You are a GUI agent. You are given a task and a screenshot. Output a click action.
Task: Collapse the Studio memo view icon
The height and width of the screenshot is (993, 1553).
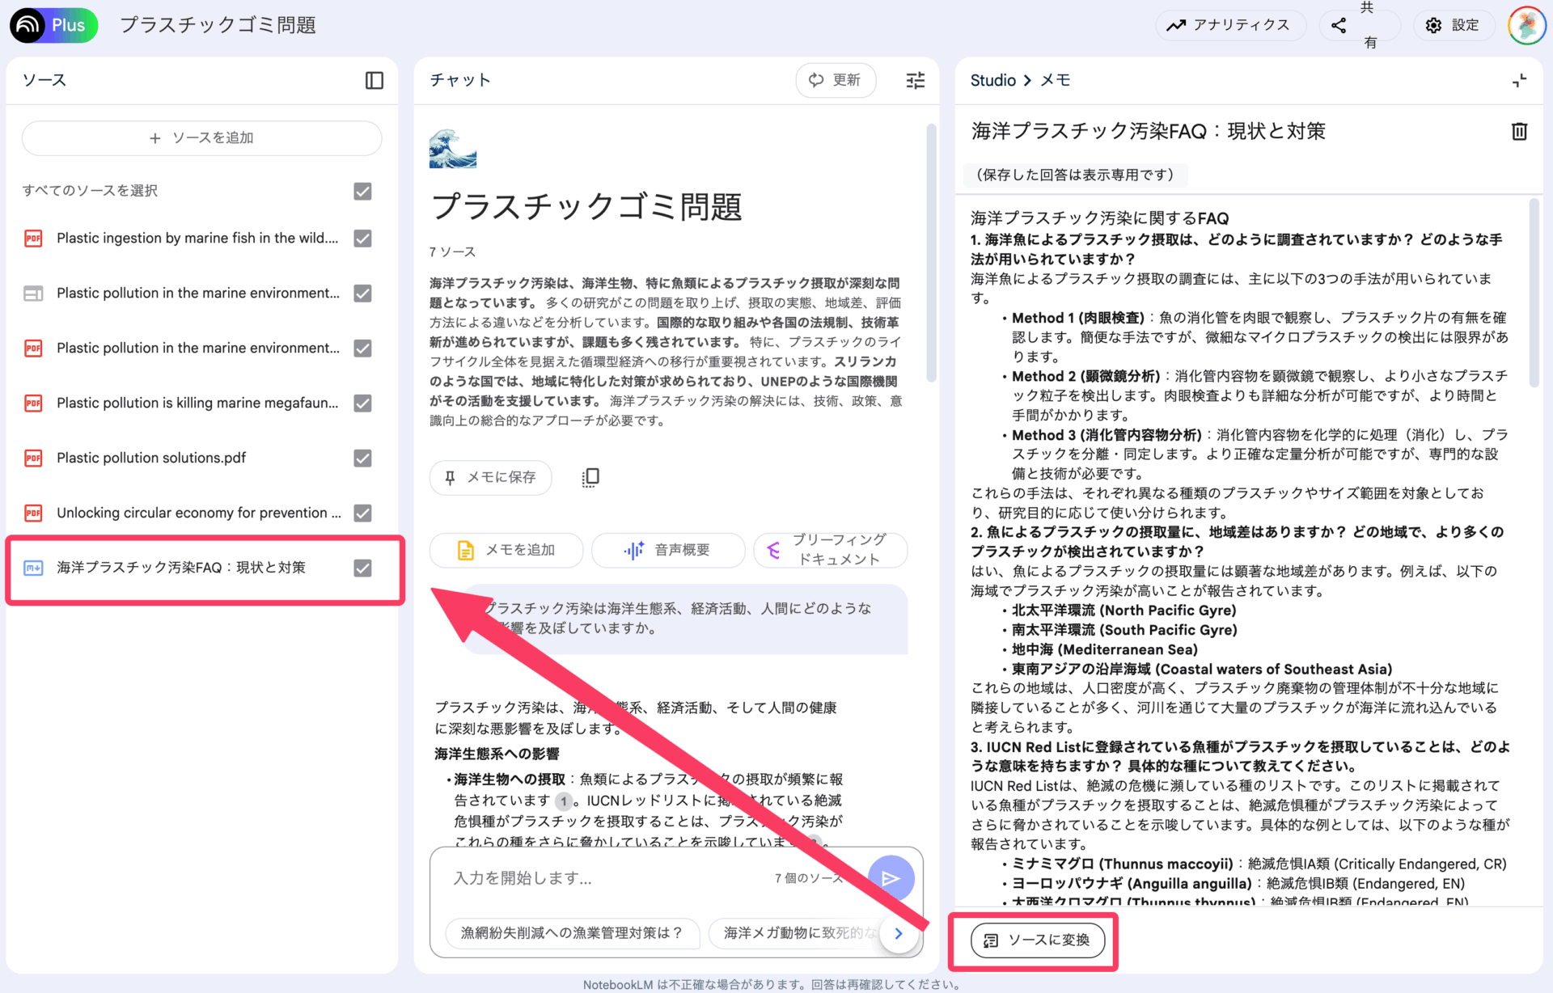click(x=1519, y=80)
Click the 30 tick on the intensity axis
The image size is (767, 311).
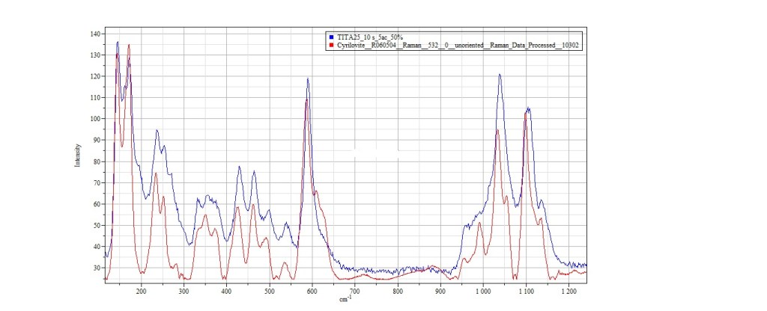click(96, 268)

===

▶ [Objective]: Repeat every line of the records above, requests included, and shift each coordinate in the answers by adding 51 to it. Leave the pictures out of your answer.

▶ [Completed task]:
You are a GUI agent. You are given a task and a screenshot. Output a click action.
Task: Collapse the Studio memo view icon
The height and width of the screenshot is (993, 1553).
click(x=1570, y=131)
Click the 30 tick on the intensity axis
The image size is (767, 311).
click(147, 319)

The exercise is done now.